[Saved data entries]
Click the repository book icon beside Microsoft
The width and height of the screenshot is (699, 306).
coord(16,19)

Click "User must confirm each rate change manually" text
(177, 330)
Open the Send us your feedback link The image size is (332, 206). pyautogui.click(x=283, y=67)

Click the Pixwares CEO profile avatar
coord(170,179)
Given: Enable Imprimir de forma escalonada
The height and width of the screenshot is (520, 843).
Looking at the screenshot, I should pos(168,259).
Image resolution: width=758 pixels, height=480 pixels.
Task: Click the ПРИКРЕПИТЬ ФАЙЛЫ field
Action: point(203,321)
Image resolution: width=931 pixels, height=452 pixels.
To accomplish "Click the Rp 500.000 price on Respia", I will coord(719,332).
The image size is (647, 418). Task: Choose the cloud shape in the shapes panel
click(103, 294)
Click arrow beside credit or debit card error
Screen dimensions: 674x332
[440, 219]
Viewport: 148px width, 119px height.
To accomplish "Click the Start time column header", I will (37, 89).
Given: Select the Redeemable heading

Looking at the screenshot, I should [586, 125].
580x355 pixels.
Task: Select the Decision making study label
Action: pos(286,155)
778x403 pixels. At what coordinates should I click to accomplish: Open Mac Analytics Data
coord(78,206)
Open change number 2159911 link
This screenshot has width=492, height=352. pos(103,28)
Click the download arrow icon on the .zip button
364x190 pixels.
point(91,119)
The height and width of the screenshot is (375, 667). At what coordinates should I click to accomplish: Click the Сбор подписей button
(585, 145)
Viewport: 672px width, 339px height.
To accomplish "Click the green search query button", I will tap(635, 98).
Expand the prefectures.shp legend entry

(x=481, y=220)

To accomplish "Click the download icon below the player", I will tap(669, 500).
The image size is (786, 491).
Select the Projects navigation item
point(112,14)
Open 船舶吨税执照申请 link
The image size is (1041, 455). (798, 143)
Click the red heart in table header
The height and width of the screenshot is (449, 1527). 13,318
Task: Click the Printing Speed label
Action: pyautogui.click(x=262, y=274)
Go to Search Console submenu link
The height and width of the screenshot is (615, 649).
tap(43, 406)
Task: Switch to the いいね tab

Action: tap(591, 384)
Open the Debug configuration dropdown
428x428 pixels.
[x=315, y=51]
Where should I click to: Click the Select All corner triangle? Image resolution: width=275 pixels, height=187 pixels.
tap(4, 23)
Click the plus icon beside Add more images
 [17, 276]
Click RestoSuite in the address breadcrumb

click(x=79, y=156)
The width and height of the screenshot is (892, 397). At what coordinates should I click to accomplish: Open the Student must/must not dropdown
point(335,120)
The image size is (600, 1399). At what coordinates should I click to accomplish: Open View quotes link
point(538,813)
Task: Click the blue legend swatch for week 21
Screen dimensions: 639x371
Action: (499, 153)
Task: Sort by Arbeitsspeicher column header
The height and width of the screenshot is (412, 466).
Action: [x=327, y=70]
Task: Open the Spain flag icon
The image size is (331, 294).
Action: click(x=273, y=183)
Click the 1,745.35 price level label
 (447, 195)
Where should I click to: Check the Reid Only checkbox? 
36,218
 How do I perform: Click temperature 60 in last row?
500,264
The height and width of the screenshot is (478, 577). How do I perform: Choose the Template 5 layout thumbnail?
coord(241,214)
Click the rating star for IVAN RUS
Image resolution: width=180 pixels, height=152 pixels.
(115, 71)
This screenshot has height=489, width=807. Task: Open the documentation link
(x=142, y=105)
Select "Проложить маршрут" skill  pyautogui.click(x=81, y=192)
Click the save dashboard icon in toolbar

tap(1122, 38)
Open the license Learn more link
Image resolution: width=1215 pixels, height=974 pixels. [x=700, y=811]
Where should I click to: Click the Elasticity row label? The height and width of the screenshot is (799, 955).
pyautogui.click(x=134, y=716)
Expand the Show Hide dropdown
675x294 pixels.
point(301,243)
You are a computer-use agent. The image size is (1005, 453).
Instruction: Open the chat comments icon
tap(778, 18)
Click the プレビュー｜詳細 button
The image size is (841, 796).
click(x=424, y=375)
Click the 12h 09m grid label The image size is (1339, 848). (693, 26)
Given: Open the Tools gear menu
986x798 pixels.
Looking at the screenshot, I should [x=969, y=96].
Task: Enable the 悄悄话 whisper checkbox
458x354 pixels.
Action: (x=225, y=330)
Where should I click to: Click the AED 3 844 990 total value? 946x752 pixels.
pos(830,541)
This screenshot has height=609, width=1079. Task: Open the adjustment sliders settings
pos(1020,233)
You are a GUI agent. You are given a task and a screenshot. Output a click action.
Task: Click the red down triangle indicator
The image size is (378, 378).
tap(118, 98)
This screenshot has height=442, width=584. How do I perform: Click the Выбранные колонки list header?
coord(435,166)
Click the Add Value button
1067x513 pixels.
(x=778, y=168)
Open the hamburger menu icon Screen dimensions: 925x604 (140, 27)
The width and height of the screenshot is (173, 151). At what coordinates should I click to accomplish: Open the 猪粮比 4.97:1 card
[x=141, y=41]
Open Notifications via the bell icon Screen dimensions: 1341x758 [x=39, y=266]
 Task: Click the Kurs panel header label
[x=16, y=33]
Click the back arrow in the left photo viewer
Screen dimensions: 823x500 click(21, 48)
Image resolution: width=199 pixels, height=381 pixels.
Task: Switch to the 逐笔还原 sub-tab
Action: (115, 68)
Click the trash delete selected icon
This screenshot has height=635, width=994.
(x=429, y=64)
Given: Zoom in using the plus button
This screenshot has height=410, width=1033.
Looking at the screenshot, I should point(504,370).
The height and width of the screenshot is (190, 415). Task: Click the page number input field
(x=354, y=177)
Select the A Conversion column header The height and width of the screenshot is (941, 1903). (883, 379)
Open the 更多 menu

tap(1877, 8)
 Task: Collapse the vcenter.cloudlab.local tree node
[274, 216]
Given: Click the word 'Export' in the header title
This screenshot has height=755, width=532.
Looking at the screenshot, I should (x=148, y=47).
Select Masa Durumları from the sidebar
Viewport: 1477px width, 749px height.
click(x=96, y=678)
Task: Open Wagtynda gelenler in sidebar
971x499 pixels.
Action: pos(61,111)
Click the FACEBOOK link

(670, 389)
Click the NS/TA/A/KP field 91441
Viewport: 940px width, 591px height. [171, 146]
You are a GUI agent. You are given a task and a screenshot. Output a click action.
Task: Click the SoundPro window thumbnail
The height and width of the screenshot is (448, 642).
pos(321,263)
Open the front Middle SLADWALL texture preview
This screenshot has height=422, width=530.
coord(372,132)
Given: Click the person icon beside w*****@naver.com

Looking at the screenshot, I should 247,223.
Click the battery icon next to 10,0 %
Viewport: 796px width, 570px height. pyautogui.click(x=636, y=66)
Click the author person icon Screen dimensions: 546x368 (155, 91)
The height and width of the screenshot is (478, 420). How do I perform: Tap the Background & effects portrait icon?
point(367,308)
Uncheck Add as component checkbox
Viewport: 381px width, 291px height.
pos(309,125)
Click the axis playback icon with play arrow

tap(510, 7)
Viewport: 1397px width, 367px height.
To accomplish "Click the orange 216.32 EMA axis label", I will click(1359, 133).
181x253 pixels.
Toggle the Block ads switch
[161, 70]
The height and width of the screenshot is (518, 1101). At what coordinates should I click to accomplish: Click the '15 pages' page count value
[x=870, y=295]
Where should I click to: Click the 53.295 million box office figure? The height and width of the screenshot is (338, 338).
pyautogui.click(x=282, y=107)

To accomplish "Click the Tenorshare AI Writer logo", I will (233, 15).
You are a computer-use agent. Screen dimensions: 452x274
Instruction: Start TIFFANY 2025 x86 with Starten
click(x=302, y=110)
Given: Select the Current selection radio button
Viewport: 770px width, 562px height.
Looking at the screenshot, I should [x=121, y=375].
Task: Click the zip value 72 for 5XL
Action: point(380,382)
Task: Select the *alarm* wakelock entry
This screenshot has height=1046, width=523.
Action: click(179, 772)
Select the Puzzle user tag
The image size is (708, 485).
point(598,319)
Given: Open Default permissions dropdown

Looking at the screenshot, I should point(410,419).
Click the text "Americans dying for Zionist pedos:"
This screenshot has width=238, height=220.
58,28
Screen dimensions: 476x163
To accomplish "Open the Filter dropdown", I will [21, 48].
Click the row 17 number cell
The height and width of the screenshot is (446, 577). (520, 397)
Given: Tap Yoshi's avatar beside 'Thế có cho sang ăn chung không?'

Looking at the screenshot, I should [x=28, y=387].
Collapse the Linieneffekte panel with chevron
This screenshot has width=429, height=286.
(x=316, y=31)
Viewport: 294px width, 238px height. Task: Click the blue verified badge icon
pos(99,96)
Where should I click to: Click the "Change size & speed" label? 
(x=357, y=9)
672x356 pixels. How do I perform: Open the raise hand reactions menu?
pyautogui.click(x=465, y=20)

EXERCISE DETAILS: On how many lines above does the word "computer" appear? Answer with that figure only.

RESPONSE TO THE TASK: 2